June 24, 2025 By Sean Whooley

MannKind afrezza inhaled insulin in use
A person uses Afrezza inhaled insulin powder. [Image courtesy of MannKind]
For those living with diabetes, MannKind offers a very different alternative to the current methods of insulin delivery.

Founded in 1991 by Alfred E. Mann, a medtech visionary who played a large part in the wider adoption of insulin pumps as the founder of MiniMed, the company develops Afrezza — a fast-acting insulin formulation delivered through an inhaler device.
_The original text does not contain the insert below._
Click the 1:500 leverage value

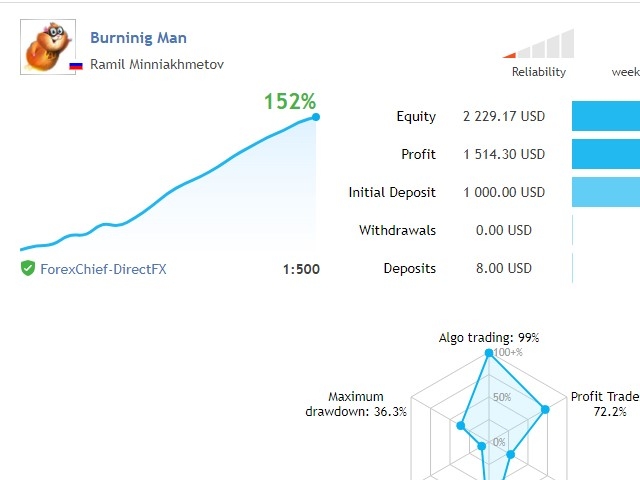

Initially approved in 2014 as a rapid-acting inhaled insulin to improve glycemic management in adults with diabetes, the offering serves type 2 diabetes and people with type 1 diabetes who use it alongside a long-acting insulin. With recent data further supporting Afrezza, not only against the current standards of care but in the pediatric population, the company could take it even further.
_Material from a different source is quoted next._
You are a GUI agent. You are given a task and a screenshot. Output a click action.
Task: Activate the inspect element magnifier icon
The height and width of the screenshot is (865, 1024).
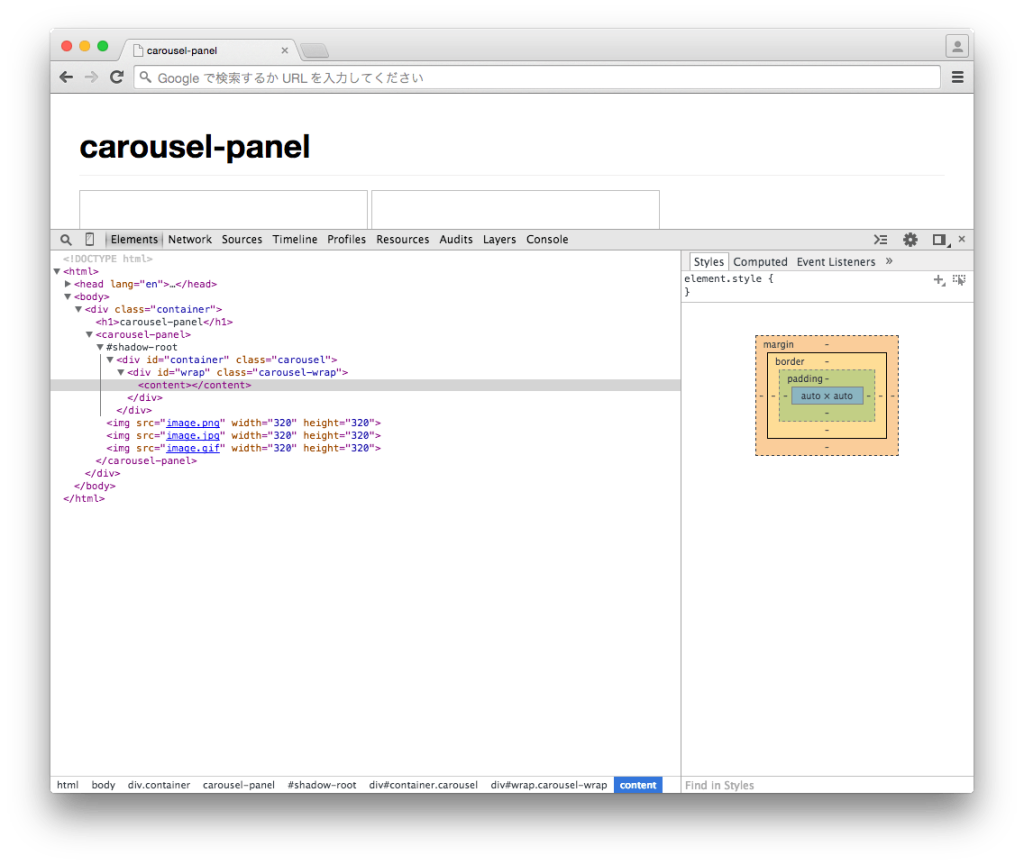coord(66,239)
Speaking with Drug Delivery Business News at the American Diabetes Association’s 85th Scientific Sessions in Chicago, MannKind Director of Medical and Scientific Engagement Joanne Rinker, MS, RDN, BC-ADM, CDCES, LDN, FADCES, explained the benefits of the inhaled insulin technology.

“It’s truly something that can improve the quality of life for people living with diabetes,” Rinker said. “If they have needle phobia, if they’re overwhelmed with technology, if they’re struggling just to get their mealtime blood sugar managed, this works quickly. … It really is a tool in the toolkit that should at least be offered as a meal time management choice for to the the person with diabetes.”

More about how Afrezza works

Inhaled insulin is simply a formulation of regular human insulin, water and a carrier — fumaryl diketopiperazine (FDKP). When inhaled, the pH changes and that causes the insulin and carrier to separate. Nearly all (99%) of the carrier is excreted in urine and the remaining 1% is excreted in stool.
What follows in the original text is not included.